Nerede olduğunu bilmek ya da döneceğin umuduyla yaşamak da kandırmıyor beni.
Her sabah sensiz uyanmaktan her günün sensiz geçmesinden korkuyorum artık. Bu
yüzden uyanmak istemiyorum 'uyuduğum uykuları'...
Ve geceler... ne yıldızları görüyorum ne gecenin sesini duyabiliyorum.
Saniyelerin ne kadar uzun ne kadar bitmez olduğunu görüp şaşırıyorum. Zamanı bu
kadar geçmez kılan sensizliği lanetliyorum. Bir maraton koşucusu gibiyim. Ama
finişe ulaşamıyorum bir türlü.
Bildiğim bütün hasret şarkı sözlerilarını ard arda
ekleyip söylüyorum. Sesimi kendim bile duymuyorum. Ertesi gece bir kez daha...
Her gece aynı hüzün...
Senden bir iz göreceğim diye sokaklara çıkmıyorum artık. Bu kentin her yerinde
sen varsın biliyorum. Ve hiçbir köşe başından çıkmayacaksın üstelik.

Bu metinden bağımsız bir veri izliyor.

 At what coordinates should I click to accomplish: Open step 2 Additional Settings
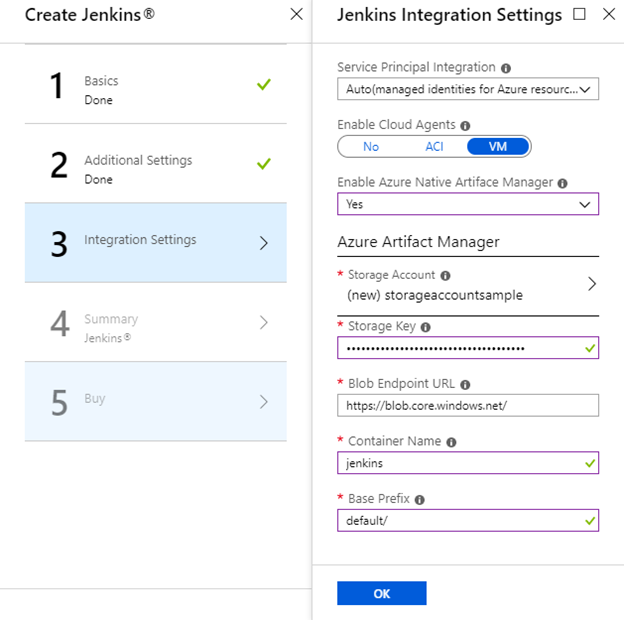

Yaşamaksa yaşıyorum elbette. Şairin dediği gibi 'senden uzak olduktan sonra
nerde olsa yaşıyor insan.'
Yokluğunu kabul etmek böylesine zorken hiç olmama ihtimalini düşünemiyorum
bile.
Bekleyeceğim seni. Zor olacak çok zor olacak ama bekleyeceğim.
Bu yarım yüreğin diğer yarısı yani sen....
Geleceksin değil mi?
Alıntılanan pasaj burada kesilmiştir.